>>>>

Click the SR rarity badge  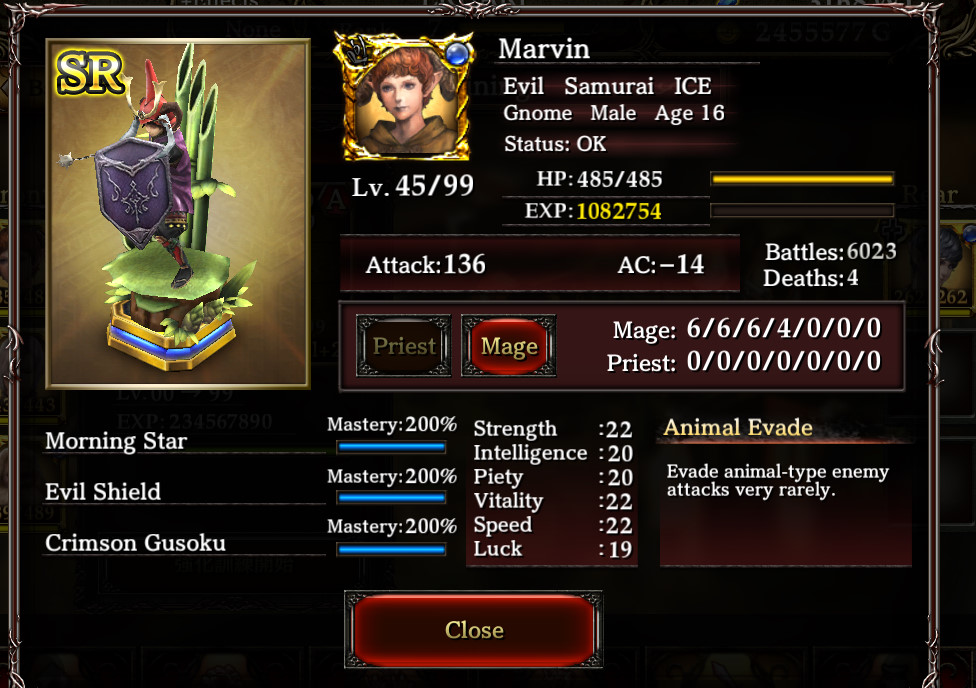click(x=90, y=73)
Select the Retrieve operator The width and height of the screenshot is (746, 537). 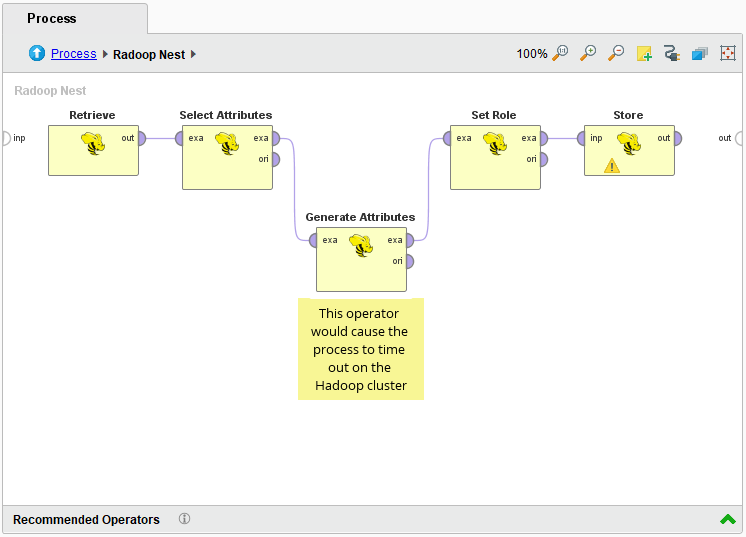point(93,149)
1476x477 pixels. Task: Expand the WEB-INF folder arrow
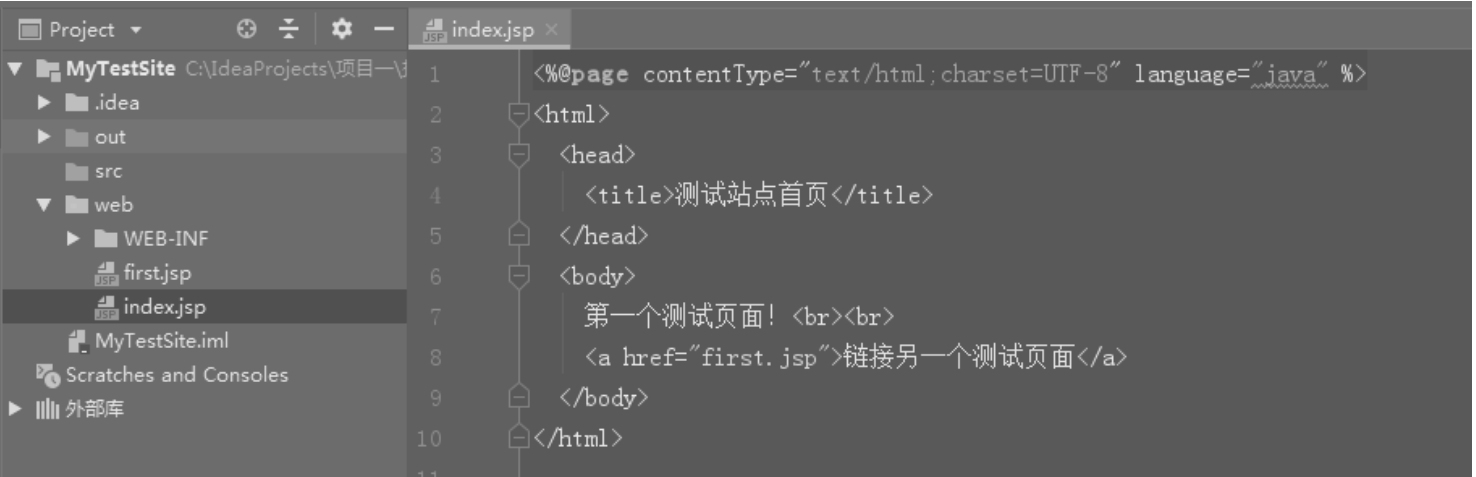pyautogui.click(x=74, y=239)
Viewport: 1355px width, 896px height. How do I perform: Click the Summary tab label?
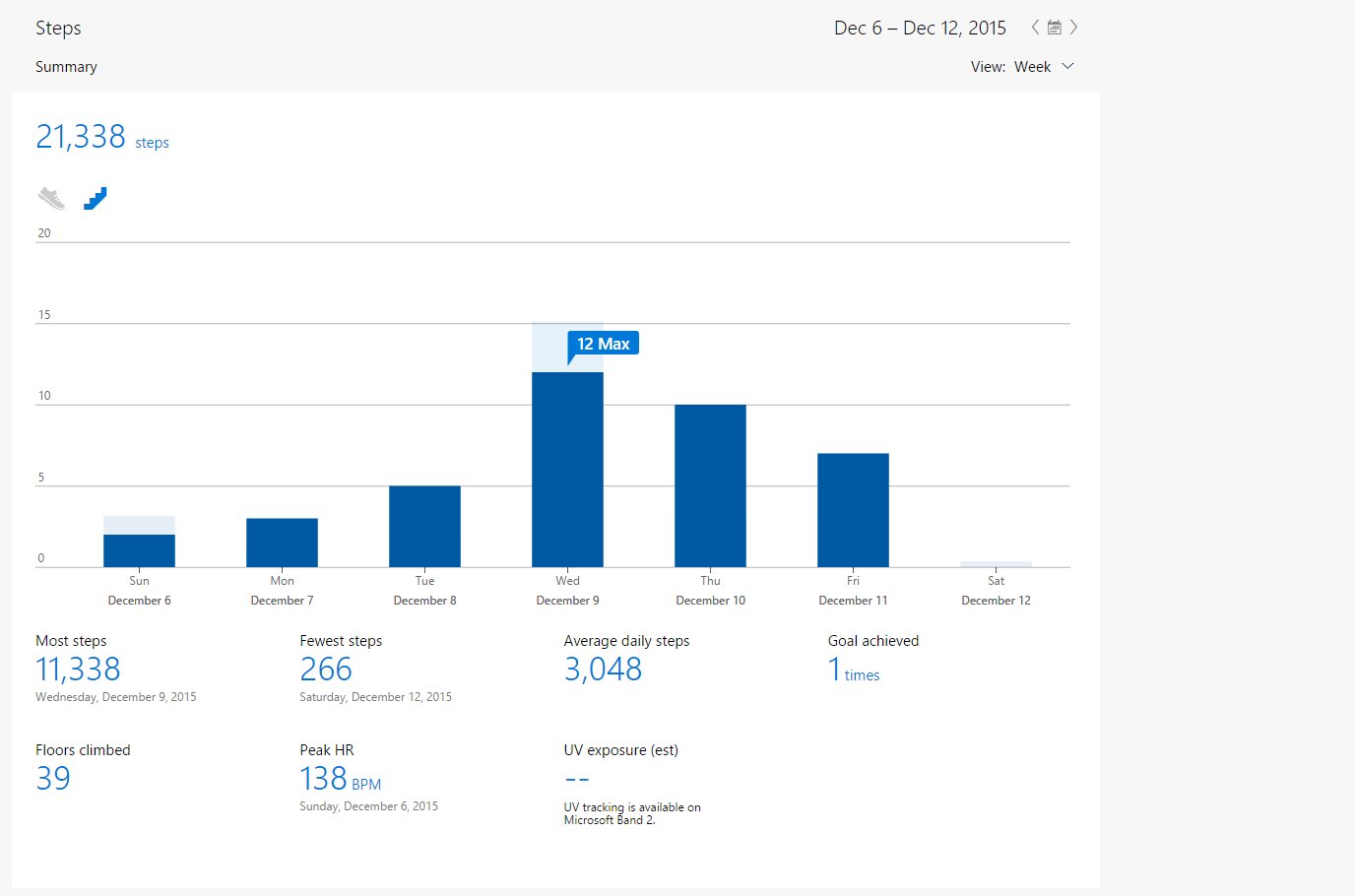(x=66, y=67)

<<<<

**WHAT TO DO**.
Each line from the one that holds "1476x477 pixels. Task: Expand" through the end of the entries must be returned exactly, while any pictures stay out.

**RESPONSE FOR THIS EXERCISE**.
1476x477 pixels. Task: Expand the WEB-INF folder arrow
pyautogui.click(x=74, y=239)
Viewport: 1355px width, 896px height. How do I perform: Click the Summary tab label?
(x=66, y=67)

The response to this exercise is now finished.